JD’s revenue rise was a far cry from the double-digit percentage expansions of previous years, before Beijing’s clampdown on internet spheres from online commerce to ride-hailing chilled a once free-wheeling tech sector.
The 48-year-old outgoing CEO Xu, known for devising JD’s signature annual “6.18” sales bonanza, said in a statement he was quitting to devote more time to family. His successor becomes one of the few women chiefs of a major technology company, and emphasized in the same statement that Xu will remain involved with the company.
Xu leaves behind a legacy that includes introducing a rival to Alibaba’s Nov. 11 Singles’ Day sales bonanza, pushing back against internal opposition to roll out the weeks-long equivalent event around the company’s June 18 anniversary. He also stepped up during the company’s low points — including an investigation into Liu over an alleged rape charge in 2018 — by trimming the workforce and cutting units that weren’t contributing to growth.

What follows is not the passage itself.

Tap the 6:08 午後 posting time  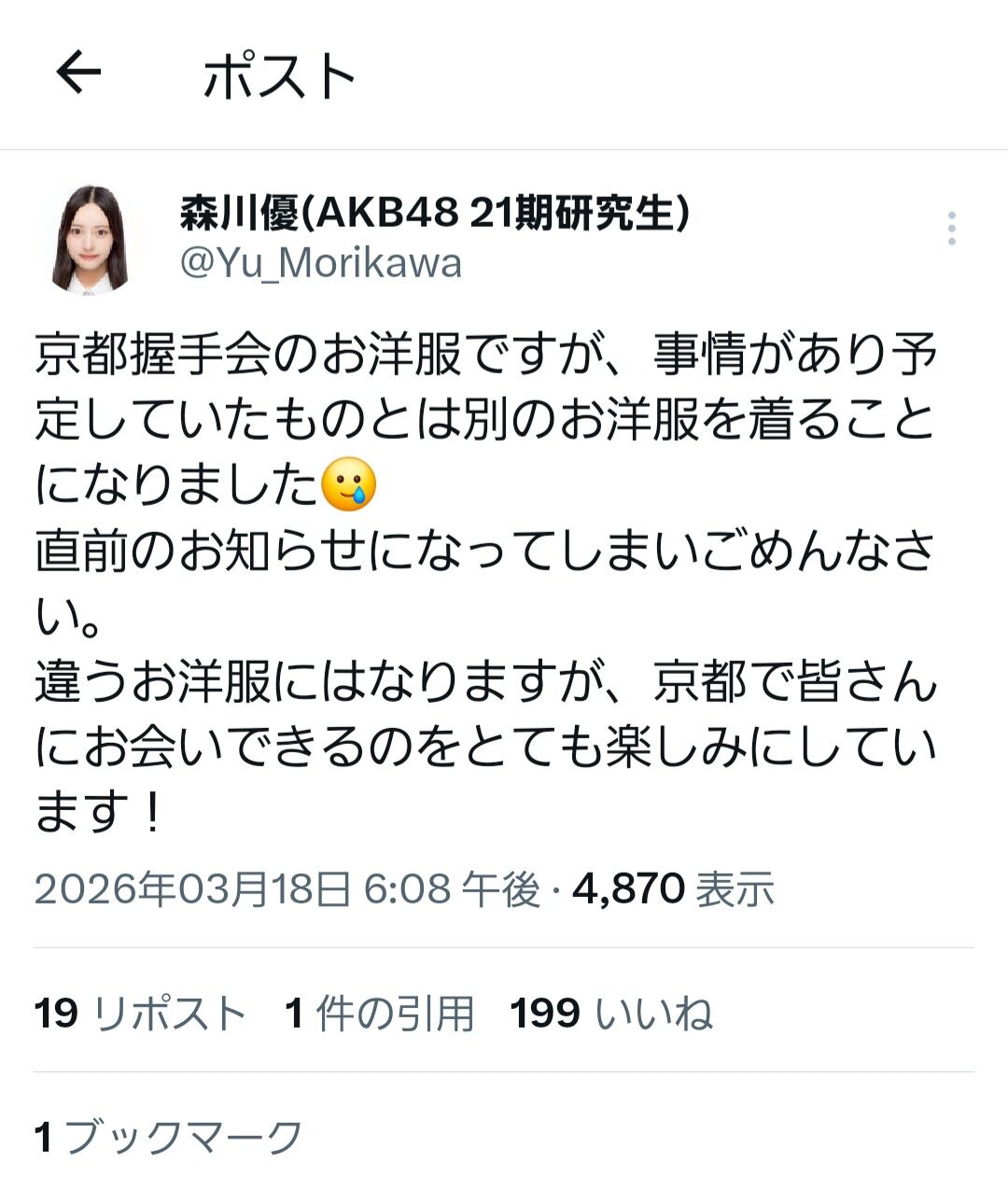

Read more: JD.com Shares Soar on Plan to List Two Units in Hong Kong
What Bloomberg Intelligence says:
The unexpected retirement of JD.com’s 48-year-old CEO as it reported its first quarterly retail sales drop since 2019 suggests the e-commerce company faces heightened market-share challenges in China this year. This raises uncertainty about JD.com’s retail margin gains, which widened year-over-year in 1Q vs. the prior quarter to beat market expectations of lower profitability, through December.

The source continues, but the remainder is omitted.